[Start of section]

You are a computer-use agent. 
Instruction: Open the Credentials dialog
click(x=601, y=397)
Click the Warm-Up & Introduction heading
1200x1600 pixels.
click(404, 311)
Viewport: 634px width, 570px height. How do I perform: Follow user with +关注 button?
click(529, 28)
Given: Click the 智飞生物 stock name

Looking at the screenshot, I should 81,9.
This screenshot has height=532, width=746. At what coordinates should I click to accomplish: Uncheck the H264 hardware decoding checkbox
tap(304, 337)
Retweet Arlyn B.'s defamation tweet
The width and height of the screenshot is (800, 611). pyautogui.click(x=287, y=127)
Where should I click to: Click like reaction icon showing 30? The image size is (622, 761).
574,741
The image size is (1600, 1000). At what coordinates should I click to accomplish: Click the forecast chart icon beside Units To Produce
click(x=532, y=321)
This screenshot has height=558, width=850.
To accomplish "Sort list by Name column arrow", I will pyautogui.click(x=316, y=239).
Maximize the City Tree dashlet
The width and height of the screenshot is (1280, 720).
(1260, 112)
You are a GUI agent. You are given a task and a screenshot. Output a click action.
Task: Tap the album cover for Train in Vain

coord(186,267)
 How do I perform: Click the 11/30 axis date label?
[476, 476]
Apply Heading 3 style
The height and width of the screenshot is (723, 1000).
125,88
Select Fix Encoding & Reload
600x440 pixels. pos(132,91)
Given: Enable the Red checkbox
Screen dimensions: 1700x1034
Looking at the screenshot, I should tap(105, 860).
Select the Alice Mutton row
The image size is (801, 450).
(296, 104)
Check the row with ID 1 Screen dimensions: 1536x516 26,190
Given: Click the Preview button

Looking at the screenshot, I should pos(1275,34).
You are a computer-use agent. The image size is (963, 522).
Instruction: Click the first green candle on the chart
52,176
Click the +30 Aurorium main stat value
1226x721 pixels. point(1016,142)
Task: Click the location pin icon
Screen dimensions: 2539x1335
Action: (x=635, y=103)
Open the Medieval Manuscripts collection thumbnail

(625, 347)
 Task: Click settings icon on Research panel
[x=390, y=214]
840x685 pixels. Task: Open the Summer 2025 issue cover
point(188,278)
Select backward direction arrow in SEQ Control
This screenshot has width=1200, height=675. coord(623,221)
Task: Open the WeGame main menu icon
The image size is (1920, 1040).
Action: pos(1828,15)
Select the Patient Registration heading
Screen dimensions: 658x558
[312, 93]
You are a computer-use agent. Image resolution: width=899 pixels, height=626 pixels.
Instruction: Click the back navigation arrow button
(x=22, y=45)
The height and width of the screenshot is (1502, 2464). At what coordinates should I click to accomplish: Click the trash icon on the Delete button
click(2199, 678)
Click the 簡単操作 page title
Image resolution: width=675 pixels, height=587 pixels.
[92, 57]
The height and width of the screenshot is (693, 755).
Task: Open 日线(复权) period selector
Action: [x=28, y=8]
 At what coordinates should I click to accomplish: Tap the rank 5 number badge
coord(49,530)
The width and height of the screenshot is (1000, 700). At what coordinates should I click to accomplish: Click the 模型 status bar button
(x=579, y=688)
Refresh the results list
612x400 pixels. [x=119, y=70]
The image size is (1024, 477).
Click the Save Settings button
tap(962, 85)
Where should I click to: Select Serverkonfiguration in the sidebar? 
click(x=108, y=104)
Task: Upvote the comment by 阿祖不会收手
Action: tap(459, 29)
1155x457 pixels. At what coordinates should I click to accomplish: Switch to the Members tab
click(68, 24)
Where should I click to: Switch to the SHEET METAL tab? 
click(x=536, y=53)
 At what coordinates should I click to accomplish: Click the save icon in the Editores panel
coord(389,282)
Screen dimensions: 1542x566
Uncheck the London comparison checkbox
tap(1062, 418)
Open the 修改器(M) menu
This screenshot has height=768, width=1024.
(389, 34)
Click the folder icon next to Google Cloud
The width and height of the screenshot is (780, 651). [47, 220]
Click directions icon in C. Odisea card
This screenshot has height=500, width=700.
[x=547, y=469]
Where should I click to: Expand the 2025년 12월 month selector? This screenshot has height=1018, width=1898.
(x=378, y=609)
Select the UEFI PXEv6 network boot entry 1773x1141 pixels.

[End of section]

- Exercise -
Give the entries again, every one of them exactly.

- Exercise solution -
You are a computer-use agent. 
Instruction: Open the Credentials dialog
click(x=601, y=397)
Click the Warm-Up & Introduction heading
1200x1600 pixels.
click(404, 311)
Viewport: 634px width, 570px height. How do I perform: Follow user with +关注 button?
click(529, 28)
Given: Click the 智飞生物 stock name

Looking at the screenshot, I should 81,9.
This screenshot has height=532, width=746. At what coordinates should I click to accomplish: Uncheck the H264 hardware decoding checkbox
tap(304, 337)
Retweet Arlyn B.'s defamation tweet
The width and height of the screenshot is (800, 611). pyautogui.click(x=287, y=127)
Where should I click to: Click like reaction icon showing 30? The image size is (622, 761).
574,741
The image size is (1600, 1000). At what coordinates should I click to accomplish: Click the forecast chart icon beside Units To Produce
click(x=532, y=321)
This screenshot has height=558, width=850.
To accomplish "Sort list by Name column arrow", I will pyautogui.click(x=316, y=239).
Maximize the City Tree dashlet
The width and height of the screenshot is (1280, 720).
(1260, 112)
You are a GUI agent. You are given a task and a screenshot. Output a click action.
Task: Tap the album cover for Train in Vain

coord(186,267)
 How do I perform: Click the 11/30 axis date label?
[476, 476]
Apply Heading 3 style
The height and width of the screenshot is (723, 1000).
125,88
Select Fix Encoding & Reload
600x440 pixels. pos(132,91)
Given: Enable the Red checkbox
Screen dimensions: 1700x1034
Looking at the screenshot, I should tap(105, 860).
Select the Alice Mutton row
The image size is (801, 450).
(296, 104)
Check the row with ID 1 Screen dimensions: 1536x516 26,190
Given: Click the Preview button

Looking at the screenshot, I should pos(1275,34).
You are a computer-use agent. The image size is (963, 522).
Instruction: Click the first green candle on the chart
52,176
Click the +30 Aurorium main stat value
1226x721 pixels. point(1016,142)
Task: Click the location pin icon
Screen dimensions: 2539x1335
Action: (x=635, y=103)
Open the Medieval Manuscripts collection thumbnail

(625, 347)
 Task: Click settings icon on Research panel
[x=390, y=214]
840x685 pixels. Task: Open the Summer 2025 issue cover
point(188,278)
Select backward direction arrow in SEQ Control
This screenshot has width=1200, height=675. coord(623,221)
Task: Open the WeGame main menu icon
The image size is (1920, 1040).
Action: pos(1828,15)
Select the Patient Registration heading
Screen dimensions: 658x558
[312, 93]
You are a computer-use agent. Image resolution: width=899 pixels, height=626 pixels.
Instruction: Click the back navigation arrow button
(x=22, y=45)
The height and width of the screenshot is (1502, 2464). At what coordinates should I click to accomplish: Click the trash icon on the Delete button
click(2199, 678)
Click the 簡単操作 page title
Image resolution: width=675 pixels, height=587 pixels.
[92, 57]
The height and width of the screenshot is (693, 755).
Task: Open 日线(复权) period selector
Action: [x=28, y=8]
 At what coordinates should I click to accomplish: Tap the rank 5 number badge
coord(49,530)
The width and height of the screenshot is (1000, 700). At what coordinates should I click to accomplish: Click the 模型 status bar button
(x=579, y=688)
Refresh the results list
612x400 pixels. [x=119, y=70]
The image size is (1024, 477).
Click the Save Settings button
tap(962, 85)
Where should I click to: Select Serverkonfiguration in the sidebar? 
click(x=108, y=104)
Task: Upvote the comment by 阿祖不会收手
Action: tap(459, 29)
1155x457 pixels. At what coordinates should I click to accomplish: Switch to the Members tab
click(68, 24)
Where should I click to: Switch to the SHEET METAL tab? 
click(x=536, y=53)
 At what coordinates should I click to accomplish: Click the save icon in the Editores panel
coord(389,282)
Screen dimensions: 1542x566
Uncheck the London comparison checkbox
tap(1062, 418)
Open the 修改器(M) menu
This screenshot has height=768, width=1024.
(389, 34)
Click the folder icon next to Google Cloud
The width and height of the screenshot is (780, 651). [47, 220]
Click directions icon in C. Odisea card
This screenshot has height=500, width=700.
[x=547, y=469]
Where should I click to: Expand the 2025년 12월 month selector? This screenshot has height=1018, width=1898.
(x=378, y=609)
Select the UEFI PXEv6 network boot entry 1773x1141 pixels.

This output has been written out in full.